_Task directions_
The required result is a line count: how many lines in this data hold the word "blue". Give only that.

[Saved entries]
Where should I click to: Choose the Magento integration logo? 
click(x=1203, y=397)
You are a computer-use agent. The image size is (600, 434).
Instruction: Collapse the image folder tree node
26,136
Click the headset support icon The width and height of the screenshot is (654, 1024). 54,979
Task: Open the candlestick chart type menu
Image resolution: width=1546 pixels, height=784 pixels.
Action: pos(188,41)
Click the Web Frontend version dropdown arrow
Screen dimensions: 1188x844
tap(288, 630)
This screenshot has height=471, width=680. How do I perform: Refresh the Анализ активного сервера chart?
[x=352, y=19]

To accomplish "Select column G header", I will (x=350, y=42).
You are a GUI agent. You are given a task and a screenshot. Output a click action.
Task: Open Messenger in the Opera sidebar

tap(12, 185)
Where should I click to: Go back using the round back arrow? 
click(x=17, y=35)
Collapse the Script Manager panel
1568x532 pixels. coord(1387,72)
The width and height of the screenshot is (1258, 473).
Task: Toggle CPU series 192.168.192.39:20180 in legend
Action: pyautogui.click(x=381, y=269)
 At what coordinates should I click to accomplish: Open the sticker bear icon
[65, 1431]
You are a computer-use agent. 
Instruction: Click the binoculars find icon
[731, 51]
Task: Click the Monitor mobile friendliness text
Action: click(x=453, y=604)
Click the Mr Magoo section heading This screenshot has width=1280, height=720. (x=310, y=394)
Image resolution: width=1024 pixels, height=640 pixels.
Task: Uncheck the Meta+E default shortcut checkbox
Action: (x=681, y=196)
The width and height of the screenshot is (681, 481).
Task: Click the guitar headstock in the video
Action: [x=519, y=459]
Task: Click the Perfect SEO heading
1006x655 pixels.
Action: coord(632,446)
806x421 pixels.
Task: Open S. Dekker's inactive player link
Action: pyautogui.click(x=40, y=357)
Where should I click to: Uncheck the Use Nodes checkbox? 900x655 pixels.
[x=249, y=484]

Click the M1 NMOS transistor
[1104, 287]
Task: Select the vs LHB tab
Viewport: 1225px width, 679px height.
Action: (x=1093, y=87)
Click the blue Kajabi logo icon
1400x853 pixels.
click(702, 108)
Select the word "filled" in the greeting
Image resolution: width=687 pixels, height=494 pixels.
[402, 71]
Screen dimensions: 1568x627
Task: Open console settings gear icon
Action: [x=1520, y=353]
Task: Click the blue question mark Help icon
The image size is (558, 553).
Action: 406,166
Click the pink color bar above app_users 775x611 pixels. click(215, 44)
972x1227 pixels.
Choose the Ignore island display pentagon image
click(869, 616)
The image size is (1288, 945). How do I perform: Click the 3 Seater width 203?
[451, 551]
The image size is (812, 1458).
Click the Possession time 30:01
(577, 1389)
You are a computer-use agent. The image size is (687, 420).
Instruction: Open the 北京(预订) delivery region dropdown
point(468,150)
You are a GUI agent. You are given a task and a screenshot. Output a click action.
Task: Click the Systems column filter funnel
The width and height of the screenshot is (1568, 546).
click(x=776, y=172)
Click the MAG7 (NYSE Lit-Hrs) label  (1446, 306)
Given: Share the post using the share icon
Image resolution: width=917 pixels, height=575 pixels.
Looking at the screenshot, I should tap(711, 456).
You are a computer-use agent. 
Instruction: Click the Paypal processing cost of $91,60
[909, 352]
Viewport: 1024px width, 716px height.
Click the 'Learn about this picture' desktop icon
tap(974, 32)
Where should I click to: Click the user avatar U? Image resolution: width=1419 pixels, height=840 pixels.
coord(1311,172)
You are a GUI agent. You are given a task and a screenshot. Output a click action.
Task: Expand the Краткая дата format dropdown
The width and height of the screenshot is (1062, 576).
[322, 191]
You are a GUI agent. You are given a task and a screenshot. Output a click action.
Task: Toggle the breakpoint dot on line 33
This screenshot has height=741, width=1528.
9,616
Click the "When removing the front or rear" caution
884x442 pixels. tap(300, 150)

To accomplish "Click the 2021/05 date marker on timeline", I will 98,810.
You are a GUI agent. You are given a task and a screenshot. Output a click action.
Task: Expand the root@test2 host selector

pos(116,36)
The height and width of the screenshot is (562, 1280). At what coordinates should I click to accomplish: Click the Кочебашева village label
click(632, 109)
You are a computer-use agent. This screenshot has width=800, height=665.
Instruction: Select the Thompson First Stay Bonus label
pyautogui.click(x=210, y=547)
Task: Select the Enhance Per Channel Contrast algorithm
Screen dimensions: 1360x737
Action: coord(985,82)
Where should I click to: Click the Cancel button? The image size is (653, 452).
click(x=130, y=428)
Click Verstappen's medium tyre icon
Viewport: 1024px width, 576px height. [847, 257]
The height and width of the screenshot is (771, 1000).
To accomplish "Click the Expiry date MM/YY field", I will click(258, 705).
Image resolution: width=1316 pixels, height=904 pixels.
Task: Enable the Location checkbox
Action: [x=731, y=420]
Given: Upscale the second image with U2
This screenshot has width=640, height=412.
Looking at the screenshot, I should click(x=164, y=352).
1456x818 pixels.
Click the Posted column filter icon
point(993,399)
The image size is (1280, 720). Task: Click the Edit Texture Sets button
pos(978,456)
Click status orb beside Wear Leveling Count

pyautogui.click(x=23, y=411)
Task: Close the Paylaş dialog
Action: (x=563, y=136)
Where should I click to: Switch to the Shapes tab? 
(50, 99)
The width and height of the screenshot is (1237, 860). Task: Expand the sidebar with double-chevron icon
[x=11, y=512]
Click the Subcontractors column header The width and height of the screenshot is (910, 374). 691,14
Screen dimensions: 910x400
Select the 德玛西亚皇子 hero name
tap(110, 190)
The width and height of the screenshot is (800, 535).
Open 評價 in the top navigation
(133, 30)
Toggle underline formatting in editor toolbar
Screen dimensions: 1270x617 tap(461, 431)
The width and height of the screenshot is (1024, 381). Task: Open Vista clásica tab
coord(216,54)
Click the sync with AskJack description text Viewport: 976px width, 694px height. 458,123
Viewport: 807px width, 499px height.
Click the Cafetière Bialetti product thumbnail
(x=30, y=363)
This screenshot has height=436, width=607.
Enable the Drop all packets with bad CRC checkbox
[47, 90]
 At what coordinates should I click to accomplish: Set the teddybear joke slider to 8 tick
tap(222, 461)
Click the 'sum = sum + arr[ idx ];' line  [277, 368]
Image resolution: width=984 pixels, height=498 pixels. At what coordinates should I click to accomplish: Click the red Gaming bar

_Solution to this task_
2